This was not rain water—a gift of the sky.  It emerged up from Eden, from within God’s abundance.

I wonder if Jesus had this life-giving, life-sustaining, arising from God’s abundance idea in mind when Scripture records this imagery, John 7: 37 “On the last and greatest day of the Feast, Jesus stood and said in a loud voice, ‘If anyone is thirsty, let him come to me and drink. 38 Whoever believes in me, as the Scripture has said, streams of living water will flow from within him.’ 39 By this he meant the Spirit, whom those who believed in him were later to receive. Up to that time the Spirit had not been given, since Jesus had not yet been glorified.”

Food for thought:

Read Jeremiah 2:12-13 about God’s people having rejected the spring of living water.  In what ways do we dig our own cisterns instead of trusting God in current culture?

About the day of reckoning, again we see living water.  Zechariah 14:8 “On that day living water will flow out from Jerusalem, half to the eastern sea and half to the western sea, in summer and in winter. 9 The LORD will be King over the whole earth. On that day there will be one LORD, and His Name the only name.”

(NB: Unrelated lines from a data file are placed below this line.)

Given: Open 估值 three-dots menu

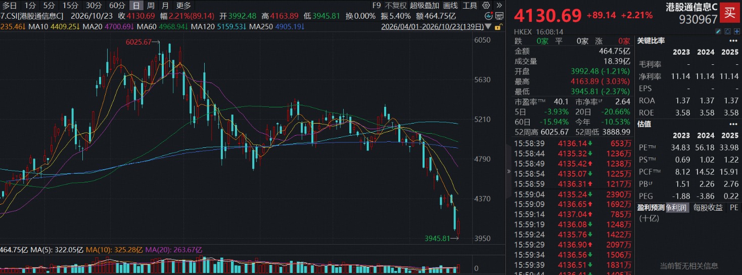Looking at the screenshot, I should click(733, 124).
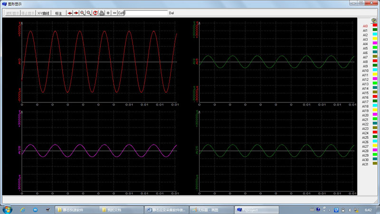Screen dimensions: 380x214
Task: Click the printer icon in toolbar
Action: coord(102,13)
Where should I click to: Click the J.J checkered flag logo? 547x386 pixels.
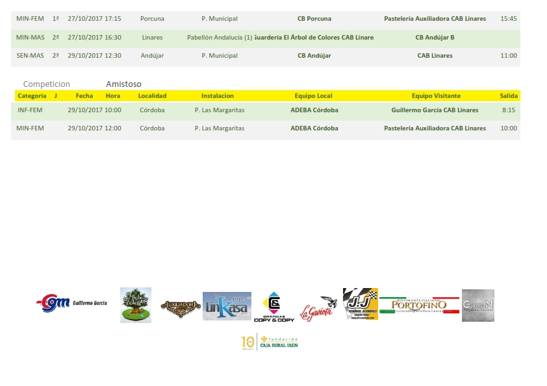coord(360,304)
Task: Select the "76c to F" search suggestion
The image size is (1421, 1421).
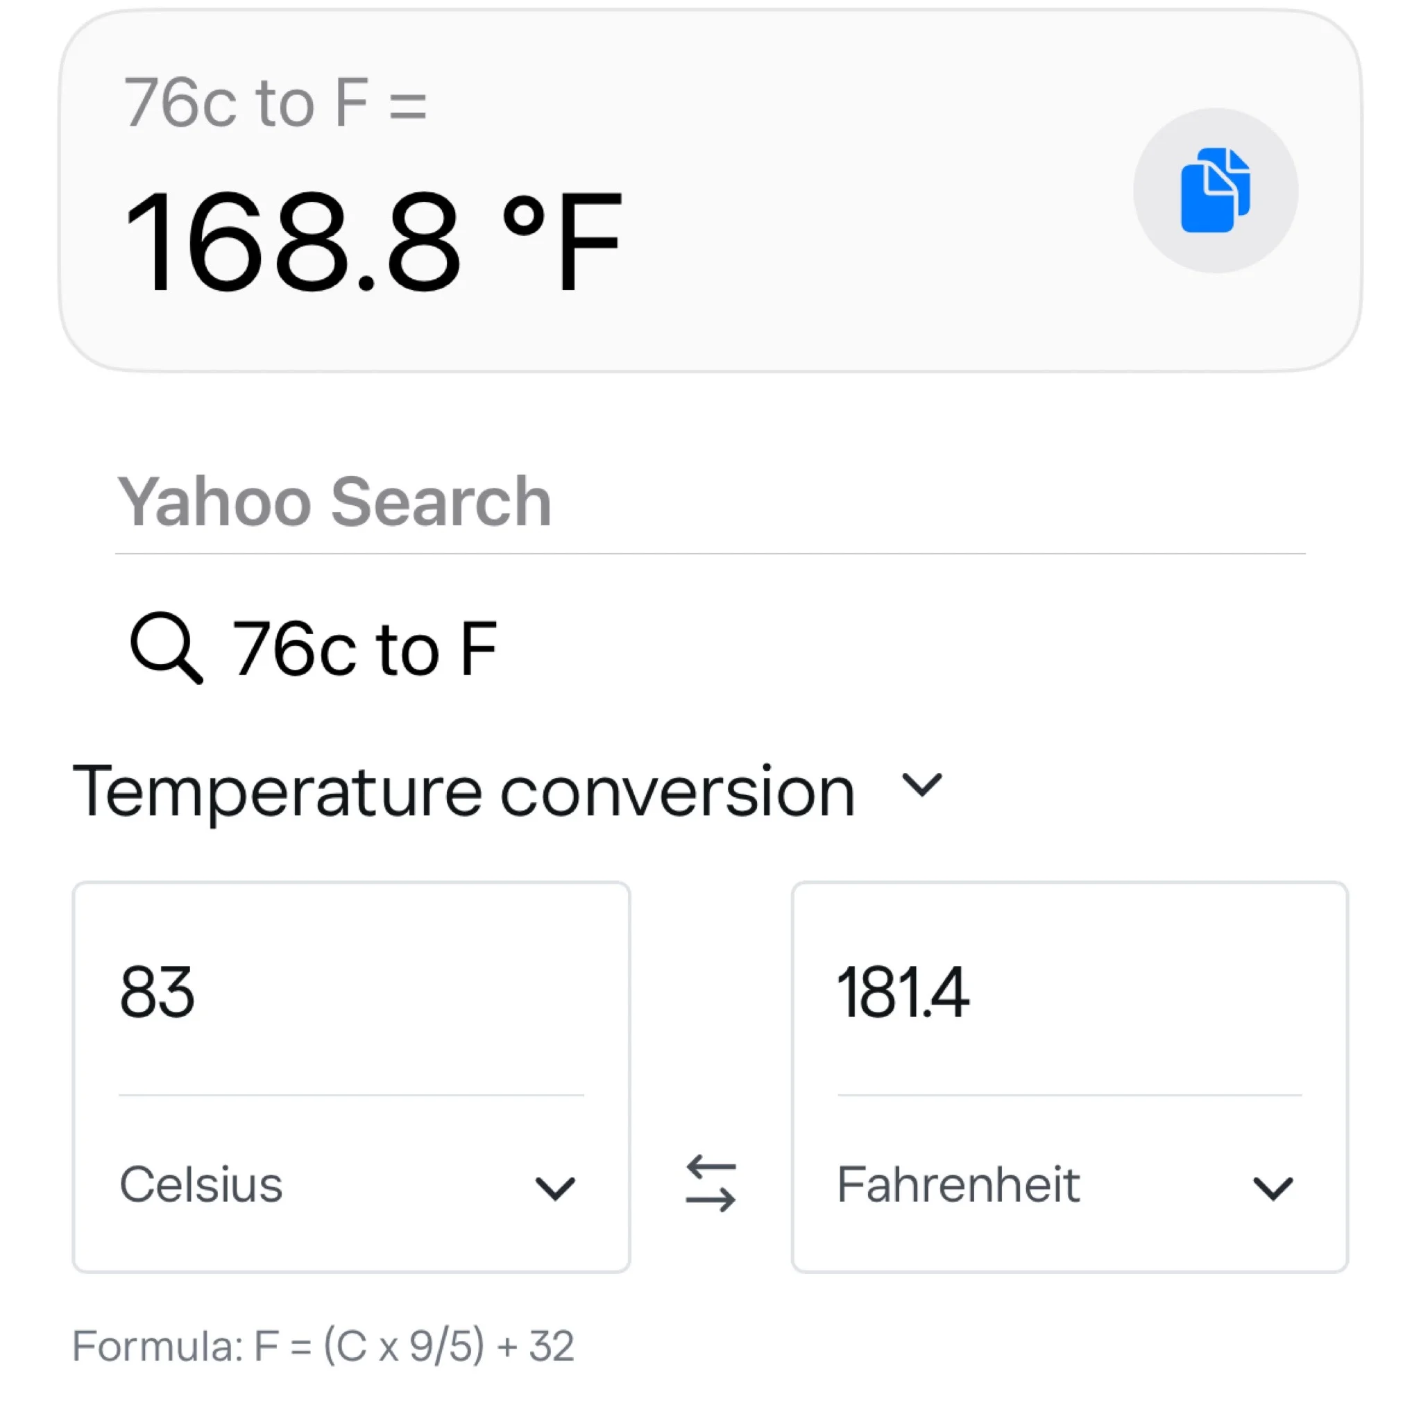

In John 4:4-14, Jesus talks to a Samaritan woman about living water saying, John 4:10 Jesus answered her, “If you knew the gift of God and who it is that asks you for a drink, you would have asked him and he would have given you living water.” 11 “Sir,” the woman said, “you have nothing to draw with and the well is deep. Where can you get this living water? 12 Are you greater than our father Jacob, who gave us the well and drank from it himself, as did also his sons and his flocks and herds?” 13 Jesus answered, “Everyone who drinks this water will be thirsty again, 14 but whoever drinks the water I give him will never thirst. Indeed, the water I give him will become in him a spring of water welling up to eternal life.”.

In what ways might these be connected as imagery, recalling Eden, God’s abundance—living water—giving and sustaining life?  In what ways is water necessary for life?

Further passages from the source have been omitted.